(PROVIDED RECORDS Opens)

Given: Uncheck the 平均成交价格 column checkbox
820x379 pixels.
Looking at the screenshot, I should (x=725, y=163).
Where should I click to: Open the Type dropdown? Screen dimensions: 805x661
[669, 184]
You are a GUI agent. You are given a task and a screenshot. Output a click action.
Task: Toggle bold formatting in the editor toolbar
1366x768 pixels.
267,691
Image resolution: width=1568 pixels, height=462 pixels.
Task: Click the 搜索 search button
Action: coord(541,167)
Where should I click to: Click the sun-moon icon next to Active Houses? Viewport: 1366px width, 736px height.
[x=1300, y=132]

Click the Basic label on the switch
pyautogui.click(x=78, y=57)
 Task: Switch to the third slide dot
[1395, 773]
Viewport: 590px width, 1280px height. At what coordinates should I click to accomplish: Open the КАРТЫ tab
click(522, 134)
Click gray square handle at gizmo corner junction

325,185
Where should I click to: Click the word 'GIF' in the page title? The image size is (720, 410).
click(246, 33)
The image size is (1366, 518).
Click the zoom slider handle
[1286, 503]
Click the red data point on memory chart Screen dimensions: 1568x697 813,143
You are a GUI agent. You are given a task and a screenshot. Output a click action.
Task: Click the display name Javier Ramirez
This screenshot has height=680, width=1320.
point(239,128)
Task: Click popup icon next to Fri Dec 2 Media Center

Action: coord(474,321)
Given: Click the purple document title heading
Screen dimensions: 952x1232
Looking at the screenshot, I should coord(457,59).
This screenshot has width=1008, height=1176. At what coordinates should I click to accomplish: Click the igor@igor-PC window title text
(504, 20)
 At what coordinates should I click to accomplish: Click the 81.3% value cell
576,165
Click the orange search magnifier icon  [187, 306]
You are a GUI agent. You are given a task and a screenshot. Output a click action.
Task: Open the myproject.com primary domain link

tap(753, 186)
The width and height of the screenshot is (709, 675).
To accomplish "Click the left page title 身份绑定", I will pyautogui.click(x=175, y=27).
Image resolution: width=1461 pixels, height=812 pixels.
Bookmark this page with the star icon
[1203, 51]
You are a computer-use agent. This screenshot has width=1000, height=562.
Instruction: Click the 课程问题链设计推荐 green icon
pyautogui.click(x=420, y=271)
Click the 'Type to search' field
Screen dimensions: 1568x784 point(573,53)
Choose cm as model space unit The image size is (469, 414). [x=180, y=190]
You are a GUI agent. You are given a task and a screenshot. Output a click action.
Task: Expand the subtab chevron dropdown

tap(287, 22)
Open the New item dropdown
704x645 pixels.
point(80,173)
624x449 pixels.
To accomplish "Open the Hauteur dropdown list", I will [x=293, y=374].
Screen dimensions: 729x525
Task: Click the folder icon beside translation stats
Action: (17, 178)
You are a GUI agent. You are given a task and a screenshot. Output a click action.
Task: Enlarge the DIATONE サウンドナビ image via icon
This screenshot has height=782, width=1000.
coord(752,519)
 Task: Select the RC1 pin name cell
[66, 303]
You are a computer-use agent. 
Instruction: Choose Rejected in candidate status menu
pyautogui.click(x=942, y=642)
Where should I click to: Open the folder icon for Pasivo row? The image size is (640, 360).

(PROVIDED RECORDS Closes)

▶ **TASK GOAL**:
Repeat word for word the lines above that run from the line containing "820x379 pixels." through the line containing "Click the red", both ends included, and nothing else.

▶ **SOLUTION TO THE PROBLEM**:
820x379 pixels.
Looking at the screenshot, I should (x=725, y=163).
Where should I click to: Open the Type dropdown? Screen dimensions: 805x661
[669, 184]
You are a GUI agent. You are given a task and a screenshot. Output a click action.
Task: Toggle bold formatting in the editor toolbar
1366x768 pixels.
267,691
Image resolution: width=1568 pixels, height=462 pixels.
Task: Click the 搜索 search button
Action: coord(541,167)
Where should I click to: Click the sun-moon icon next to Active Houses? Viewport: 1366px width, 736px height.
[x=1300, y=132]

Click the Basic label on the switch
pyautogui.click(x=78, y=57)
 Task: Switch to the third slide dot
[1395, 773]
Viewport: 590px width, 1280px height. At what coordinates should I click to accomplish: Open the КАРТЫ tab
click(522, 134)
Click gray square handle at gizmo corner junction

325,185
Where should I click to: Click the word 'GIF' in the page title? The image size is (720, 410).
click(246, 33)
The image size is (1366, 518).
Click the zoom slider handle
[1286, 503]
Click the red data point on memory chart Screen dimensions: 1568x697 813,143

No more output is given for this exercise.